If Sinope does not belong in the Pasiphae group, then the individual moon called Pasiphae retains 99% of the mass of the original asteroid. If Sinope is included, Pasiphae still retains the lion's share: 87% of the original mass. None of the Pasiphae members is massive enough to pull itself into a sphere, so they are probably all irregularly shaped.
Pasiphae has a mean radius of 30 km, assuming an albedo of 0.04. At a mean distance of about 23.6 million km from Jupiter, the satellite takes about 744 Earth days to complete one orbit.
Pasiphae was discovered on 27 January 1908 by Philibert Jacques Melotte with the Greenwich Observatory's 30-inch Cassegrain telescope.
How Pasiphae Got its Name:
Pasiphae was named for the wife of Minos, who was king of Crete. According to one account, she was the mother of Ammon (king of the Egyptian gods) by Zeus, the Greek equivalent of the Roman god Jupiter.

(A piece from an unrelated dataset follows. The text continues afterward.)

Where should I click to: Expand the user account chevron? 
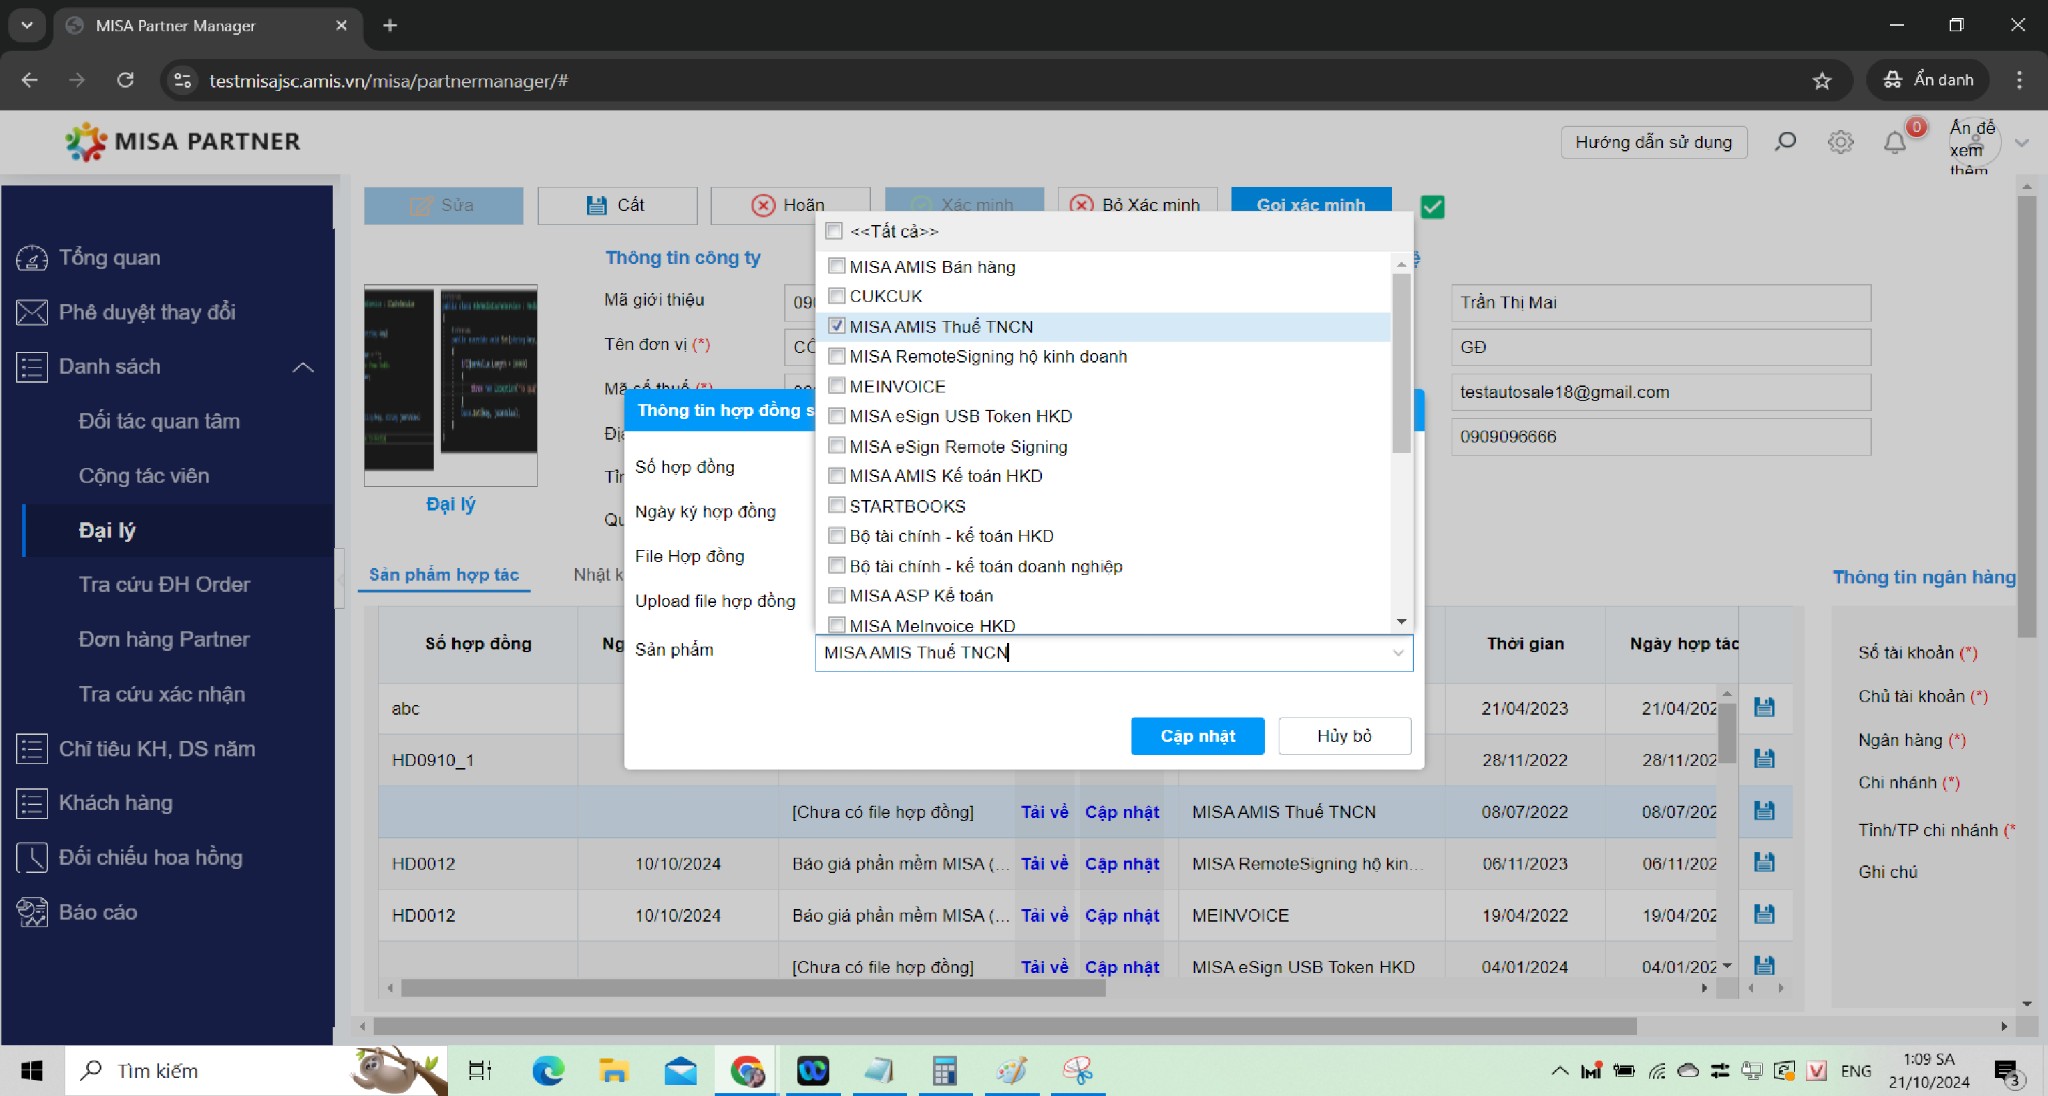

But she is probably best known for the legend in which Poseidon makes her fall in love with a bull (which was either sent by Zeus or was Zeus in disguise). She crawls inside a cowhide-covered wooden cow, has intercourse with the bull and subsequently gives birth to the Minotaur, a human-flesh-eating monster with the body of a man and the head of a bull, who winds up imprisoned in a labyrinth.
A name ending in "e" was chosen for this moon in accordance with the International Astronomical Union's policy for designating outer moons with retrograde orbits.